North American beef prices are soaring as a labor crunch squeezes meatpackers and supply-chain snarls add to freight costs. In Canada, prices for a prime rib roast have risen 20% in the past year and are the highest since at least 1995, Statistics Canada data show. Sirloin and round steaks have surged as much as 10% in the last year and in the U.S. beef steaks are fetching record prices.
“It’s crazy, people can’t afford that,” said Ivan Korzenowski, a shopper who found a rib roast at a grocer in Regina, Saskatchewan, selling for for C$124 ($99) in late October. “Why is everything getting outrageously priced?”

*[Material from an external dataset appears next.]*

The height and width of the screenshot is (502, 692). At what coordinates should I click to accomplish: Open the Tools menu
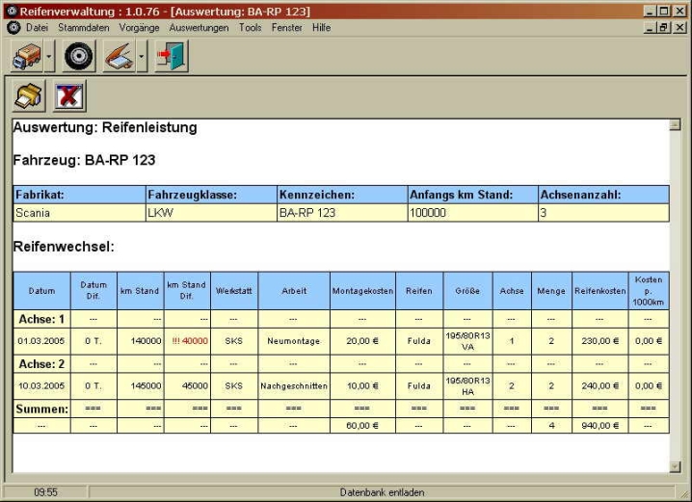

Empire Co. Ltd., which owns grocery chains Sobeys Inc. and Safeway Canada, is doing “everything we can to work with our supplier partners to keep our prices as low as we can for our customers,” spokeswoman Karen White-Boswell said in an email.
The sticker shock may be here to stay. With prices for everything from cooking oil to dairy rising it’s very difficult to decipher which costs are unreasonable as further hikes are likely to come, said Sylvain Charlebois, director of the Agri-Food Analytics Lab at Dalhousie University in Halifax, Nova Scotia.
“There’s going to be a lot of things that are going to rise and we’re honestly in the second inning of a nine-inning game of inflation,” Charlebois said by phone. “This is only the beginning.”